*SOURCE:*
Goodwill is to be tested for impairment once a year, and may need be tested ad hoc if necessary. In performing the goodwill impairment test, the Group primarily determines the recoverable amount by means of the discounted cash flow method. The valuation model used to determine the recoverable amount is complex and the result of this valuation are highly dependent on the projection of future net cash flows (taking into account future revenue growth, profit margins and long-term growth rates) and the discount factor used, and therefore is subject to significant estimation uncertainty.

There is a risk for the financial statements that an existing goodwill impairment loss was not recognized as of the reporting date. In addition, there is a risk that the related disclosures in the notes to the consolidated financial statements are not complete and appropriate.

OUR AUDIT APPROACH

Using our own sensitivity analyses, we assessed the extent to which the goodwill of the cash-generating unit would still be sufficiently covered by the respective recoverable amount if assumptions and parameters underlying the calculations were to change in a manner that is deemed possible. On the basis of these analyses, our audit particularly focused on the cash-generating units Life Science and Performance Materials.

We reconciled the expected net cash flows underlying the recoverable amount calculations with the current medium-term plan approved by management. To assess the assumptions used in preparing the medium-term plan, we obtained an understanding of the planning process through discussions with company representatives, including corporate management and representatives from the corporate divisions and the research and development department, we assessed the plausibility and consistency of the explanations received with the projections, and we compared the assumptions used with the expectations of external analysts and sources.

*DATA SHOWN:*
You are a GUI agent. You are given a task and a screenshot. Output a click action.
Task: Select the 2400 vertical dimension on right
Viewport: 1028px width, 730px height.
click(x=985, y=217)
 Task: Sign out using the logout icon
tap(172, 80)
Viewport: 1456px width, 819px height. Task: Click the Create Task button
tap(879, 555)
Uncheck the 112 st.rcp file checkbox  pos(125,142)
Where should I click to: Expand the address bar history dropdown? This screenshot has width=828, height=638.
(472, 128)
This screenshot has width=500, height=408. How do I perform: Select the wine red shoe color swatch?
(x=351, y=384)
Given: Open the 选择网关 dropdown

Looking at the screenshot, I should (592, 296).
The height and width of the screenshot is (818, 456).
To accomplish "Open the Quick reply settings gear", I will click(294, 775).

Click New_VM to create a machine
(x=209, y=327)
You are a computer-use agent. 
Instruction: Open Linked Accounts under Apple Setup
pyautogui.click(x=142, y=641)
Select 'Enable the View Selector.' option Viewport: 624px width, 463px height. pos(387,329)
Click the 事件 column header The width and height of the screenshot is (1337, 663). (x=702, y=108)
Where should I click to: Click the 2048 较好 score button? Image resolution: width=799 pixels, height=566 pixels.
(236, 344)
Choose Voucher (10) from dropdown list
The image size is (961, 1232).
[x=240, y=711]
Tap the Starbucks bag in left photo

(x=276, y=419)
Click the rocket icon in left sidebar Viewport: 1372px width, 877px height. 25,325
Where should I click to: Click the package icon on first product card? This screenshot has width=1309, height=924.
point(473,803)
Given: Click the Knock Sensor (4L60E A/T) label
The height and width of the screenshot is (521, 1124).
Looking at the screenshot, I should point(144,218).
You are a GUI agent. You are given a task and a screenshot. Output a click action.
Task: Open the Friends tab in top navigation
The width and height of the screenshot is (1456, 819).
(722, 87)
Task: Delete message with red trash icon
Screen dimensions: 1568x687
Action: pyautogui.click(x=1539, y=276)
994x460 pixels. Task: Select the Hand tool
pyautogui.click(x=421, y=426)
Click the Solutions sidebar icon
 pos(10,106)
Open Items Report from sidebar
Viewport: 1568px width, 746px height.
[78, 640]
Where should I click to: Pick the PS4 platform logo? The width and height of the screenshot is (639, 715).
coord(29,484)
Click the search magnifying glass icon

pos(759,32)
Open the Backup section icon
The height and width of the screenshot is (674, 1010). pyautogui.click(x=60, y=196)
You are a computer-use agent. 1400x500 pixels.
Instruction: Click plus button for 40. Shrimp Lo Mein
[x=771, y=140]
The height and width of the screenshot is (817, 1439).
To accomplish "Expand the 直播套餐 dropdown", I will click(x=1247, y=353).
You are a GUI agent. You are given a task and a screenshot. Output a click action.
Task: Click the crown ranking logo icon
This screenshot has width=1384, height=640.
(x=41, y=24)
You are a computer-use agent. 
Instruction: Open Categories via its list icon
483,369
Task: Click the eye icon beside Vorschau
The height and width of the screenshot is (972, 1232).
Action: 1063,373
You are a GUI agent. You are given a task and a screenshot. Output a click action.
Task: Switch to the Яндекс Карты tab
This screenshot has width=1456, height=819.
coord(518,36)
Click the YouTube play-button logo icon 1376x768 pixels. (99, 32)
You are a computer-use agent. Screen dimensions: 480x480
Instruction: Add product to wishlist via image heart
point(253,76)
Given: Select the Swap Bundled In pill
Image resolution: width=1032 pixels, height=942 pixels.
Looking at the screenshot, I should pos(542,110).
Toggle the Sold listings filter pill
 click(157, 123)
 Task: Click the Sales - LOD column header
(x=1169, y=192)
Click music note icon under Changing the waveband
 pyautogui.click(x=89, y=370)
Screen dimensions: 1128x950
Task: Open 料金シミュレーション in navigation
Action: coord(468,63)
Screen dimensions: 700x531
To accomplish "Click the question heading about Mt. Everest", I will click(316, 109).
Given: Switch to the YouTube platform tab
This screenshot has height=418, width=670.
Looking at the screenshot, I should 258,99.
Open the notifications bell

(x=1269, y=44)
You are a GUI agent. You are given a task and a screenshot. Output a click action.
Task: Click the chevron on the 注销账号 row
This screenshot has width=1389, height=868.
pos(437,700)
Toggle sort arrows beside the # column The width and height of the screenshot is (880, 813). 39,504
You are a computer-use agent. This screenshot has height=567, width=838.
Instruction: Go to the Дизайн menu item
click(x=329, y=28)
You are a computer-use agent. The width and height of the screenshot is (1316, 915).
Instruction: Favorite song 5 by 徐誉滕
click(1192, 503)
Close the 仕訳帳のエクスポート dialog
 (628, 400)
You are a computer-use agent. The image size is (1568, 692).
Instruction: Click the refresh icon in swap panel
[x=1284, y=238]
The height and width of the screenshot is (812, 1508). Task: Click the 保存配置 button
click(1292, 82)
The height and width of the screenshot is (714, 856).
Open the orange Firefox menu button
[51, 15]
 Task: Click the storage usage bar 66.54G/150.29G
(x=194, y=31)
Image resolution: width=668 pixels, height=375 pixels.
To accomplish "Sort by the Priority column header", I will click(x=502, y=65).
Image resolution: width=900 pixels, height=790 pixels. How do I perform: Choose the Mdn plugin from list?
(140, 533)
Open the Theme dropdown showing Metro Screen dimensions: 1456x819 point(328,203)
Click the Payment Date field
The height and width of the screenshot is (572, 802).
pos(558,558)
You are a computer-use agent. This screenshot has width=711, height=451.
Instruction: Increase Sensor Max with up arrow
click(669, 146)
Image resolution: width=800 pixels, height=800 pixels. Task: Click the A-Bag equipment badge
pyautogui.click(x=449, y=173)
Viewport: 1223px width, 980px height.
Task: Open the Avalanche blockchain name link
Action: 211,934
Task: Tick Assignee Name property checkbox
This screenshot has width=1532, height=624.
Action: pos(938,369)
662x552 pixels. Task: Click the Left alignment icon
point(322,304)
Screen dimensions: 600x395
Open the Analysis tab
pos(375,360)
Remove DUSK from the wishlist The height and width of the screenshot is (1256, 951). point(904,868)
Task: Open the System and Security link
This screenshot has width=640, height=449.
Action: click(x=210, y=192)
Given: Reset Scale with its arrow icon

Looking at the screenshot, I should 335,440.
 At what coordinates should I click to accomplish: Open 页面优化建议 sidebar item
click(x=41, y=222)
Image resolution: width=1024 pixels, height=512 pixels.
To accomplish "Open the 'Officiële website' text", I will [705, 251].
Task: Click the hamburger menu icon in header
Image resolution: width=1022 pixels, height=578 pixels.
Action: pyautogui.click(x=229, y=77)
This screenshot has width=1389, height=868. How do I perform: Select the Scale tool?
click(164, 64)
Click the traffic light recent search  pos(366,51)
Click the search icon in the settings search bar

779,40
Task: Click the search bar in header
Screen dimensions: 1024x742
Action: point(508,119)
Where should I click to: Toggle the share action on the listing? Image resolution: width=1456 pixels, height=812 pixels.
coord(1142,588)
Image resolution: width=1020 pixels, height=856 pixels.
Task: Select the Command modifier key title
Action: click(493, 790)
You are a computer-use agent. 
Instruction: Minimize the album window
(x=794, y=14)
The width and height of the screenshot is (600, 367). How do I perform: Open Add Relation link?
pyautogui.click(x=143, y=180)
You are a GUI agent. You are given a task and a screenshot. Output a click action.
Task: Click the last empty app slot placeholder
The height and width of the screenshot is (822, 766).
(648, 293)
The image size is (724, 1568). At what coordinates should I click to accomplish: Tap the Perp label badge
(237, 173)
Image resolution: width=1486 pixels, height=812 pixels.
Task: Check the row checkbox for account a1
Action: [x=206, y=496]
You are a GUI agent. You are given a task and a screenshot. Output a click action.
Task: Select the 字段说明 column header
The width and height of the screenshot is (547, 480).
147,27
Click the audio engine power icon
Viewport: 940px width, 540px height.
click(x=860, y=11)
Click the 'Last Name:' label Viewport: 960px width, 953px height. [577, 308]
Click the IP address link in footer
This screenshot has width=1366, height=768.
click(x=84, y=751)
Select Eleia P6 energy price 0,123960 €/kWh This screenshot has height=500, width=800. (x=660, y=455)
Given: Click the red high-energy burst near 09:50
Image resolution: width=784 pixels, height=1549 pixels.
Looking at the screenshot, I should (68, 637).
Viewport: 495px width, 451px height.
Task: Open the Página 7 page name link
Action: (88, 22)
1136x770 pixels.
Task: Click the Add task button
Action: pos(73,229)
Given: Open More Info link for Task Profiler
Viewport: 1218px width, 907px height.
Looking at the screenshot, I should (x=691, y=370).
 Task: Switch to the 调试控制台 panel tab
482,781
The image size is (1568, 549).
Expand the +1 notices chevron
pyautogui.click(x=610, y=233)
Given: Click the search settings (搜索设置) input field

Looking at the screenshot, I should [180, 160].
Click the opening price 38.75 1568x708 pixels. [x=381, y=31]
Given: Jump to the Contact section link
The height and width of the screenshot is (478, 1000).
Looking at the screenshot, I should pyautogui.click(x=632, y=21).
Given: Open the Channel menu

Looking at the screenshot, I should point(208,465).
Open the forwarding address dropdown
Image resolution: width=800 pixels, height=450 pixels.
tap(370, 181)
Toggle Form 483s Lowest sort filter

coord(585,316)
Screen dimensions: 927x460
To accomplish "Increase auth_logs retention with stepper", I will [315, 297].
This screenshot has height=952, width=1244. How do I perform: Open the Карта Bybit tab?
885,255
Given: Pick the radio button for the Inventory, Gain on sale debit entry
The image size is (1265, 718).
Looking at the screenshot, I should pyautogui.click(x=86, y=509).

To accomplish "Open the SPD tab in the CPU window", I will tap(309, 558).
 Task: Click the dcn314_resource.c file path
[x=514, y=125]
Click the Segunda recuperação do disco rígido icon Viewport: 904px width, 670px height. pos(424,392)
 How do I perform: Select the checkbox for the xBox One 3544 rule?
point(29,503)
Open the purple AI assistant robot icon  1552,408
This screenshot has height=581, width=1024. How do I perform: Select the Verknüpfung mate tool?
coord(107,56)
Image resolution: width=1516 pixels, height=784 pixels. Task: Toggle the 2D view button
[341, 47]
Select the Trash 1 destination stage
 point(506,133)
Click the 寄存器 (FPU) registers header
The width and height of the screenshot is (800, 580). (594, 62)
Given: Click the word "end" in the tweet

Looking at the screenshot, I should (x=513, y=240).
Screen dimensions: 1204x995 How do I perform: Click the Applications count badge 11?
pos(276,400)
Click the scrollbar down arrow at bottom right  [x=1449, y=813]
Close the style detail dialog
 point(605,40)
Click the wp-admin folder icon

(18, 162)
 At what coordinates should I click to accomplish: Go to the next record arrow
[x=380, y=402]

*WRITTEN TASKS:*
1. In the goodwill audit passage, condense the paragraph that begins "We reconciled the expected net cash flows" into a short bulleted list that keeps its main facts.
2. Extract the section of the goodwill audit passage that begins at the words "There is a risk for" and ends after "and Performance Materials.".

*RESPONSES PER TASK:*
1.
- The auditors checked the expected net cash flows used in the recoverable amount calculations against the current medium-term plan approved by management.
- They learned how the planning process works by talking with company representatives, including corporate management, the corporate divisions and the research and development department.
- They judged whether the explanations they received were plausible and consistent with the projections.
- They compared the assumptions with the expectations of external analysts and sources.

2.
There is a risk for the financial statements that an existing goodwill impairment loss was not recognized as of the reporting date. In addition, there is a risk that the related disclosures in the notes to the consolidated financial statements are not complete and appropriate.

OUR AUDIT APPROACH

Using our own sensitivity analyses, we assessed the extent to which the goodwill of the cash-generating unit would still be sufficiently covered by the respective recoverable amount if assumptions and parameters underlying the calculations were to change in a manner that is deemed possible. On the basis of these analyses, our audit particularly focused on the cash-generating units Life Science and Performance Materials.